I never saw any of those “former” bullies showing progress after those punishments. What I saw was a lot of resentment and intensified misbehaviors afterwards. Was this the wanted result? Some of them even ended up having pretty shitty lives after dropping out of school because well, no diploma means no decent job. And no decent job leads to various non-decent consequences.

Well, after all they were bullies, so who cares? They got what they deserved

Really though? How much do we really know about the ones that are causing all of this harm? Not much actually, since they can’t express it themselves without holding up their fists. They themselves very clearly do not understand why the hell they’re acting like idiots and most probably don’t even want to answer to that (remember vulnerability?).

In the worst case scenarios, events such as mass-shootings by mentally unstable teenagers happen and this is on another scale of violence, one we do not really experience here in Europe compared to the USA.

But it could happen. And it’s important to keep that mind.

● Data provided:
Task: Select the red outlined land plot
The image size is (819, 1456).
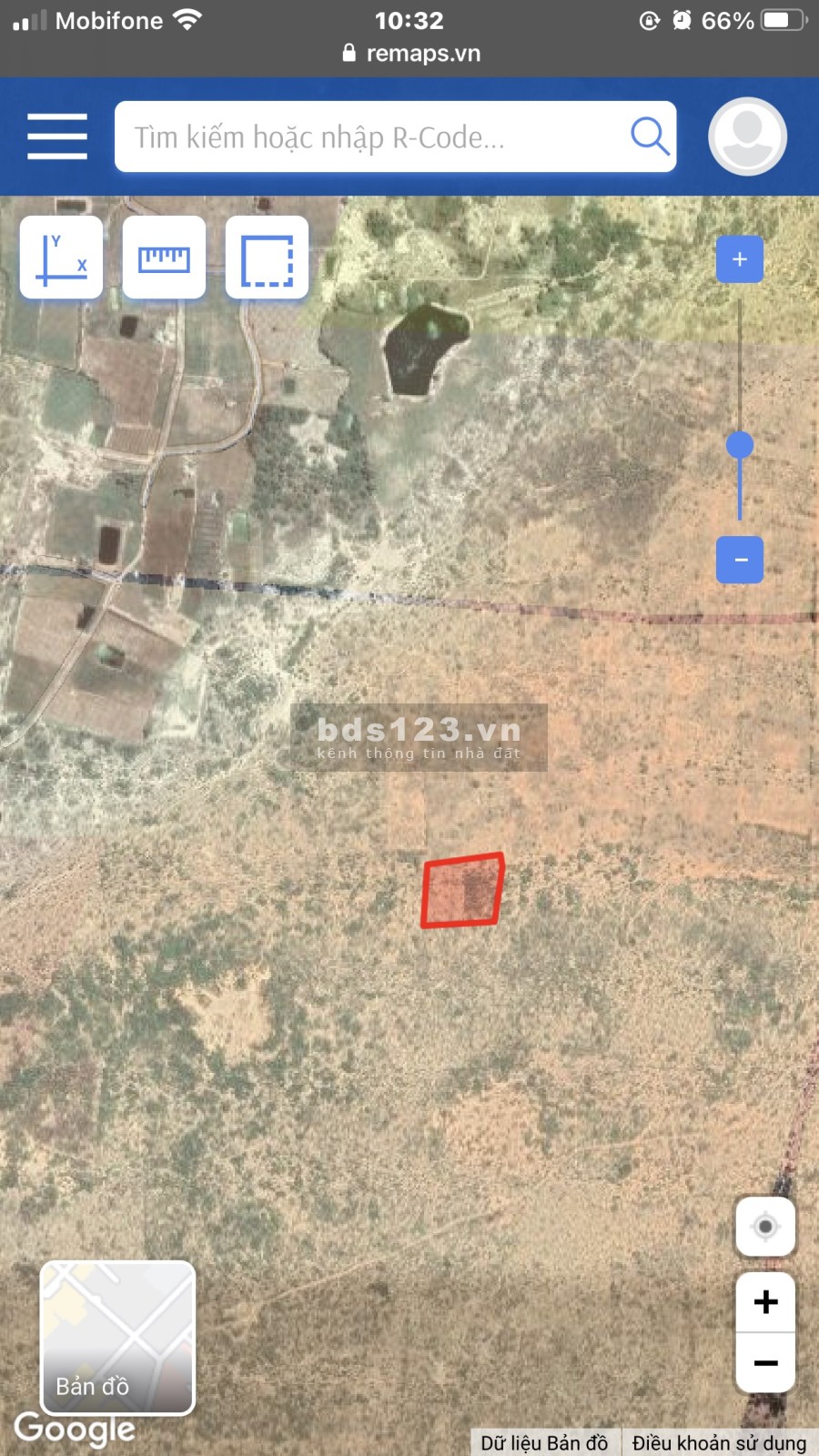Action: click(x=462, y=891)
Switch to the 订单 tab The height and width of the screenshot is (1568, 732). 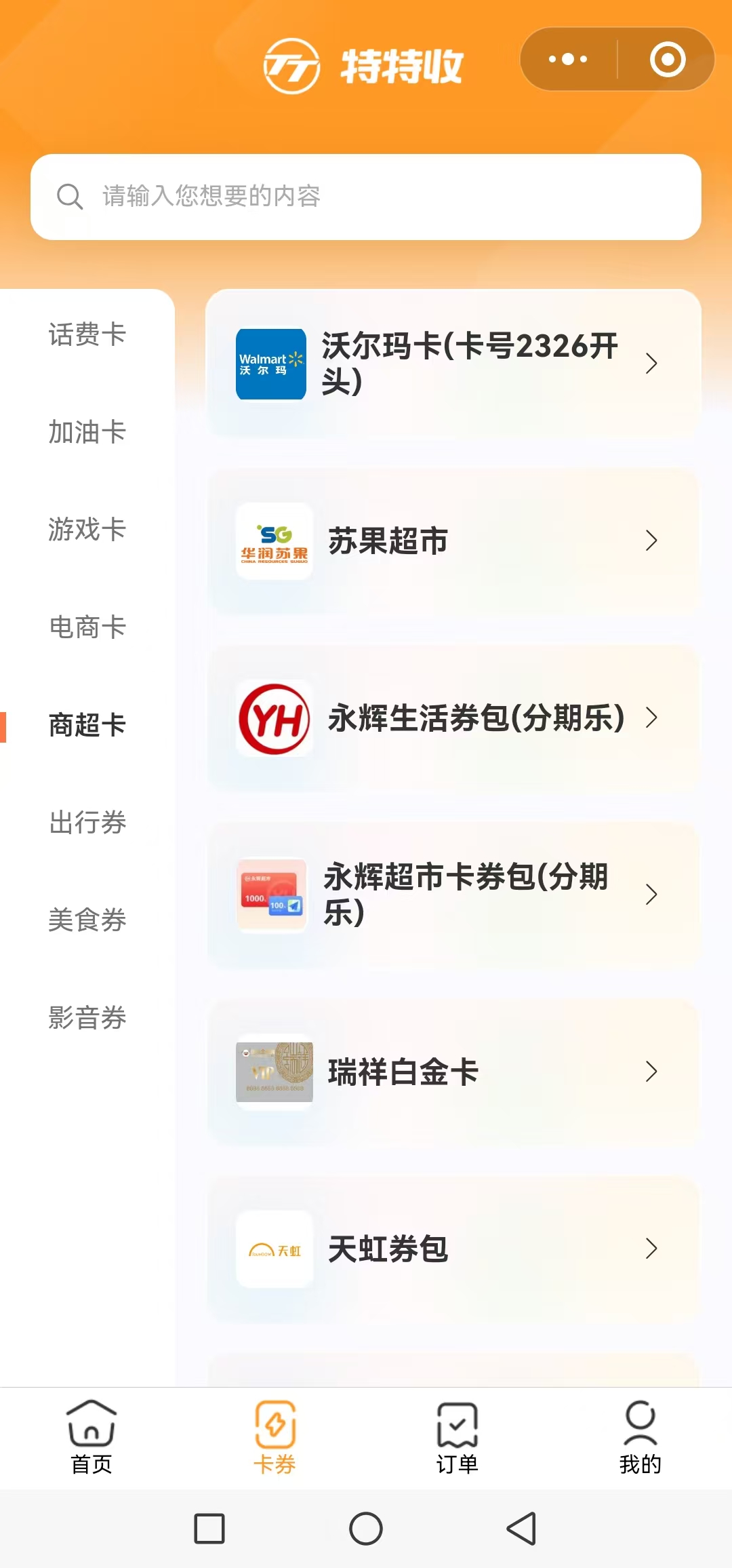point(458,1439)
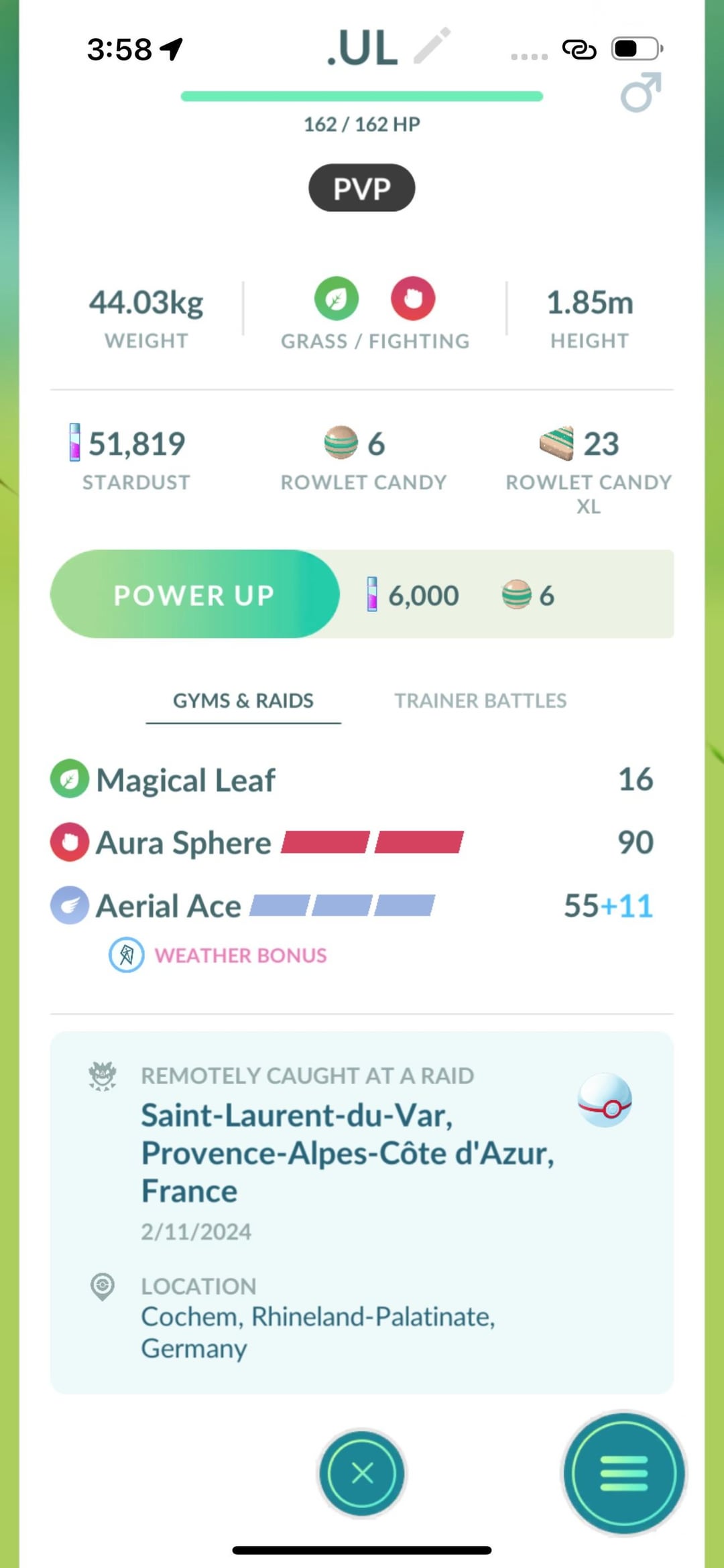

● Problem: Copy the text about bullies from "Well, after all" up to and including "to the USA.", putting "adolescents" in place of "teenagers".

● Task answer:
Well, after all they were bullies, so who cares? They got what they deserved

Really though? How much do we really know about the ones that are causing all of this harm? Not much actually, since they can’t express it themselves without holding up their fists. They themselves very clearly do not understand why the hell they’re acting like idiots and most probably don’t even want to answer to that (remember vulnerability?).

In the worst case scenarios, events such as mass-shootings by mentally unstable adolescents happen and this is on another scale of violence, one we do not really experience here in Europe compared to the USA.